High-Throughput Phenotyping of Soybean Biomass: Conventional Trait Estimation and Novel Latent Feature Extraction Using UAV Remote Sensing and Deep Learning Models

  • Mashiro Okada,
  • Clément Barras,
  • Yusuke Toda,
  • Kosuke Hamazaki,
  • Yoshihiro Ohmori,
  • Yuji Yamasaki,
  • Hirokazu Takahashi,
  • Hideki Takanashi,
  • Mai Tsuda,
  • Masami Yokota Hirai,
  • Hisashi Tsujimoto,
  • Akito Kaga,
  • Mikio Nakazono,
  • Toru Fujiwara,
  • Hiroyoshi Iwata

DOI
https://doi.org/10.34133/plantphenomics.0244
Journal volume & issue
Vol. 6

Abstract

Read online

High-throughput phenotyping serves as a framework to reduce chronological costs and accelerate breeding cycles. In this study, we developed models to estimate the phenotypes of biomass-related traits in soybean (Glycine max) using unmanned aerial vehicle (UAV) remote sensing and deep learning models. In 2018, a field experiment was conducted using 198 soybean germplasm accessions with known whole-genome sequences under 2 irrigation conditions: drought and control. We used a convolutional neural network (CNN) as a model to estimate the phenotypic values of 5 conventional biomass-related traits: dry weight, main stem length, numbers of nodes and branches, and plant height.
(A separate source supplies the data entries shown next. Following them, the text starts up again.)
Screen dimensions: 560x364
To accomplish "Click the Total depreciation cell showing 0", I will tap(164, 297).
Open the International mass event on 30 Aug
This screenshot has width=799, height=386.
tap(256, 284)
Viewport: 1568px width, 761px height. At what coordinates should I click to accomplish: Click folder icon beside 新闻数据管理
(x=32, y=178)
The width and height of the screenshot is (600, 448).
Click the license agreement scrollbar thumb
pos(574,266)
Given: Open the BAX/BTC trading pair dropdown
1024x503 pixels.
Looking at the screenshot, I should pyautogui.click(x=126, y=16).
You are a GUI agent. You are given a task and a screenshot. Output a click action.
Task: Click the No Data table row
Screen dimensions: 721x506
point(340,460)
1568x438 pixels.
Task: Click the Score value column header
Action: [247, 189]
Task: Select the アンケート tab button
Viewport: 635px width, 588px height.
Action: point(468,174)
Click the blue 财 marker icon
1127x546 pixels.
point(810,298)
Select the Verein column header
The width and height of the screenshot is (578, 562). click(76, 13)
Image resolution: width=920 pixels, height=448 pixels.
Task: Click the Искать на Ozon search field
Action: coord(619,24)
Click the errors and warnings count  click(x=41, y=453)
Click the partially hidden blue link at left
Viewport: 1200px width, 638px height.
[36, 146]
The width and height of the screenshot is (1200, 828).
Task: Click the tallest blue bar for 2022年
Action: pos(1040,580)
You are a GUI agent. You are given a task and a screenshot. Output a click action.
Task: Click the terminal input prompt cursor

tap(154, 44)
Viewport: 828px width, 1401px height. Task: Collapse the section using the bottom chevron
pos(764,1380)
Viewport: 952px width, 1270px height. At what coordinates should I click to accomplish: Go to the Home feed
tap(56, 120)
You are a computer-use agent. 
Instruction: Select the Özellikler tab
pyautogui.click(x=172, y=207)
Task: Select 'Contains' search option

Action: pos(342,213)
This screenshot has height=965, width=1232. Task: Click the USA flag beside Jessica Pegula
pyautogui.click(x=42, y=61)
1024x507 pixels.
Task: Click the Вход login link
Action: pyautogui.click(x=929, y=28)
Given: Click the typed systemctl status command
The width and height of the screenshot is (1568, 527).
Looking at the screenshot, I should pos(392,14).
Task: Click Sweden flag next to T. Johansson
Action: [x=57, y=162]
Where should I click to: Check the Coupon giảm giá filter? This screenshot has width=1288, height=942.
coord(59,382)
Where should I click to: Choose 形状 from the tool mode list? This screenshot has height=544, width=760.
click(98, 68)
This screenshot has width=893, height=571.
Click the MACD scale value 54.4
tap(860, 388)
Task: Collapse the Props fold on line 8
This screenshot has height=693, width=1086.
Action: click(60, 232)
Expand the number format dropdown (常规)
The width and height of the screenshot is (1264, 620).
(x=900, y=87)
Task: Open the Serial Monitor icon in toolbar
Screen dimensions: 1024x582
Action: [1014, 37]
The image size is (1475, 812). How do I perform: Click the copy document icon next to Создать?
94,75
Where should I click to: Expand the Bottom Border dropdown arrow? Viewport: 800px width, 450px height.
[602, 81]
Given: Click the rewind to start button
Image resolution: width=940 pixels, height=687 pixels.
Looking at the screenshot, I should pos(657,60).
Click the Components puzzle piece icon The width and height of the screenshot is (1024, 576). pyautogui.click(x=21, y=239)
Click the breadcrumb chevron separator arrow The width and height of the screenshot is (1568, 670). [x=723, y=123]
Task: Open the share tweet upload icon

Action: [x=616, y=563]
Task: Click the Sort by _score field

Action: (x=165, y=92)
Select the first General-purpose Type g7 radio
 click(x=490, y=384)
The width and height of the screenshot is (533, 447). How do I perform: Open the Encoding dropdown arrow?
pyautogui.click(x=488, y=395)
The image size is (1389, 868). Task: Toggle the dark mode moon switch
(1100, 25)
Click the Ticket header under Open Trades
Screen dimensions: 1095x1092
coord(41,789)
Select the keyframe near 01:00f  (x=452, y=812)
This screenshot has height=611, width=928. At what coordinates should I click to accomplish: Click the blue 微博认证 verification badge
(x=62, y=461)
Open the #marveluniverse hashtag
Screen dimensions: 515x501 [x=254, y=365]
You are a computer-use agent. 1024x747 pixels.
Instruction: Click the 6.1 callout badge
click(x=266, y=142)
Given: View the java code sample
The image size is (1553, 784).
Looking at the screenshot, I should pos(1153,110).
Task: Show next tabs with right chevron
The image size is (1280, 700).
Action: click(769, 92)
We utilized manually measured phenotypes of conventional traits along with RGB images and digital surface models from UAV remote sensing to train our CNN models. The accuracy of the developed models was assessed through 10-fold cross-validation, which demonstrated their ability to accurately estimate the phenotypes of all conventional traits simultaneously. Deep learning enabled us to extract features that exhibited strong correlations with the output (i.e., phenotypes of the target traits) and accurately estimate the values of the features from the input data. We considered the extracted low-dimensional features as phenotypes in the latent space and attempted to annotate them based on the phenotypes of conventional traits. Furthermore, we validated whether these low-dimensional latent features were genetically controlled by assessing the accuracy of genomic predictions. The results revealed the potential utility of these low-dimensional latent features in actual breeding scenarios.